Die Gedenktafel wurde von Steinmetzen der Sinti-Werkstatt in Albersweiler angefertigt. Diese war vom Landesverband Deutscher Sinti und Roma Rheinland-Pfalz gegründet worden, um die seit Generationen überlieferte Handwerkskunst der Sinti und Roma zu erhalten und zu fördern. Die Idee dazu entstand im Kontext des Evangelischen Kirchentags 1983 in Hannover, wo Sinti-Handwerker ihre Arbeiten präsentierten. Finanzielle Unterstützung erhielt das Projekt von der Freudenberg-Stiftung wie auch vom Bundes-Bildungsministerium in Bonn. Dank dieser Unterstützung wurden unter Führung des Landesverbands eine Werkstatt und ein Verkaufsraum im pfälzischen Albersweiler angemietet, wo die Handwerker im Laufe der Zeit zahlreiche außergewöhnliche Werke anfertigen konnten.

Die „Sinti-Werkstatt“ erfreute sich nach ihrer Eröffnung im Mai 1987 bis zum Projektende im Herbst 1994 einer breiten Aufmerksamkeit bei vielen prominenten Persönlichkeiten aus Gesellschaft und Politik. Das Projekt wurde schnell zum Wegweiser für den richtigen Umgang mit Vorurteilen und Diskriminierungen gegenüber der Minderheit. Die Förderung der Kultur, hier im Besonderen der traditionellen Handwerkskunst der Sinti, wie auch die breite öffentliche Anerkennung ihrer Arbeiten unterstützten den Abbau alter Vorurteile. Davon zeugen zahlreiche öffentliche Aufträge, die die Sinti-Werkstatt erhielt.

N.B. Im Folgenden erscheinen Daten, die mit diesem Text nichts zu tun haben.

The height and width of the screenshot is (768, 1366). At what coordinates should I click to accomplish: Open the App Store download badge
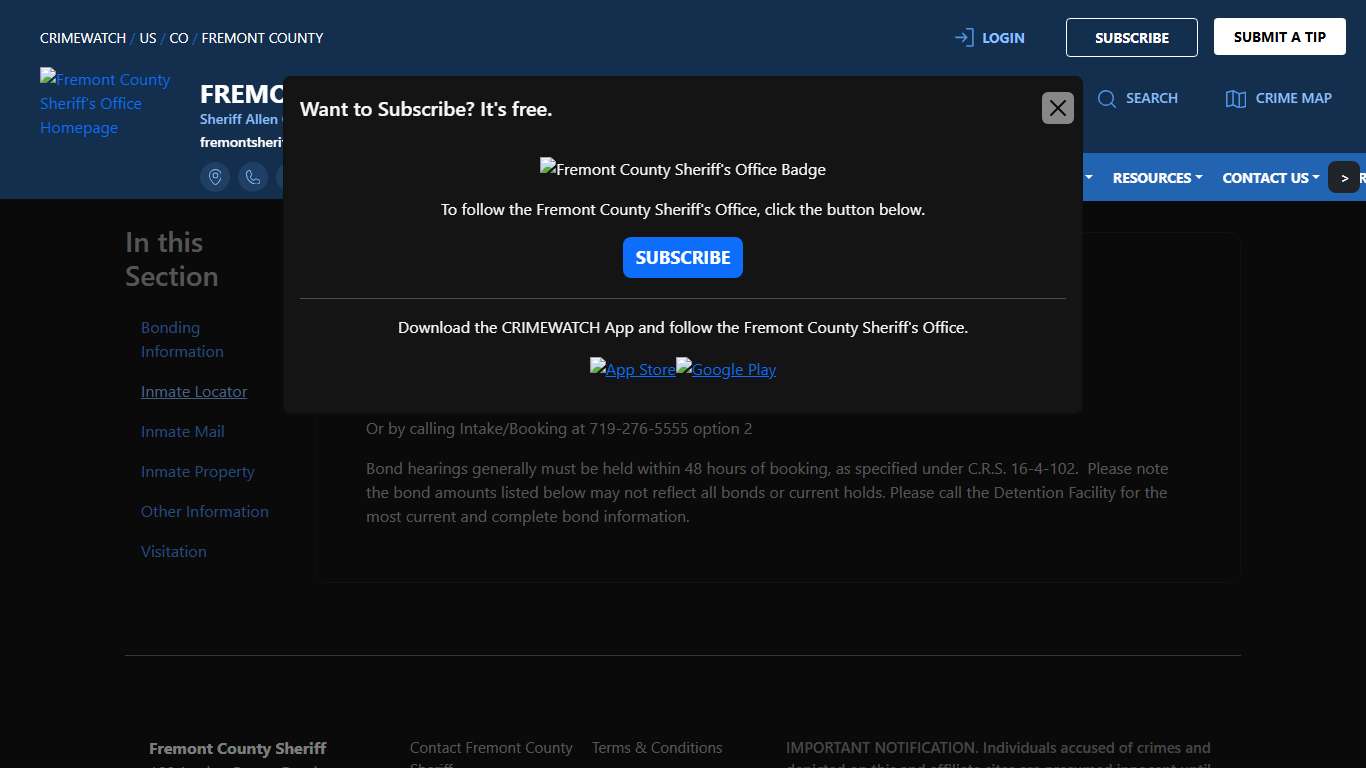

Bekannt wurde die Sinti-Werkstatt im pfälzischen Albersweiler jedoch vor allem auch durch ihre Werke zum Gedenken an die während der Zeit des Nationalsozialismus verfolgten und ermordeten Sinti und Roma.

Zu den Arbeiten der Sinti-Werkstatt gehören:

  • Brunnentrog der barocken Grundwasser-Brunnenanlage in Landau (1989)
  • Wappen der Evangelischen Kirche der Pfalz in Speyer (1990)
  • Taufstein für die evangelische Kirche in Landau-Nußdorf (1991)
  • Mahnmal für die verfolgten und ermordeten Sinti und Roma in Wiesbaden (1992)
  • Gedenktafel für die deportierten Düsseldorfer Sinti in Düsseldorf (Einweihung 1993)
  • Gedenktafel zur Erinnerung an die verfolgten und ermordeten Heidelberger Sinti (1993)
  • Gedenktafel zur Erinnerung an die Mai-Deportationen 1940 am Bahnhof in Asperg (1995)

Quellenangaben

Archiv Dokumentations- und Kulturzentrum, Heidelberg: Sammlung Gedenkorte

Delfeld, Jacques (Hrsg.): 20 Jahre für Bürgerrechte. Verband deutscher Sinti und Roma Landesverband Rheinland-Pfalz, Mannheim 2005, S.183-193.
Puvogel, Ulrike/Stankowski, Martin: Gedenkstätten für die Opfer des Nationalsozialismus. Eine Dokumentation, Band 1, 2. überarb. und erw. Aufl., hrsg. von der Bundeszentrale für politische Bildung, Bonn 1995, S. 299f.

„Die Schuld nicht mehr verdrängen“, Frankfurter Allgemeine Zeitung vom 4.3.1993.
„Morde an Sinti und Roma blieben perfekt verdrängt“. Jetzt Gedenktafel auf dem Hauptfriedhof, Frankfurt Rundschau vom 4.3.1993.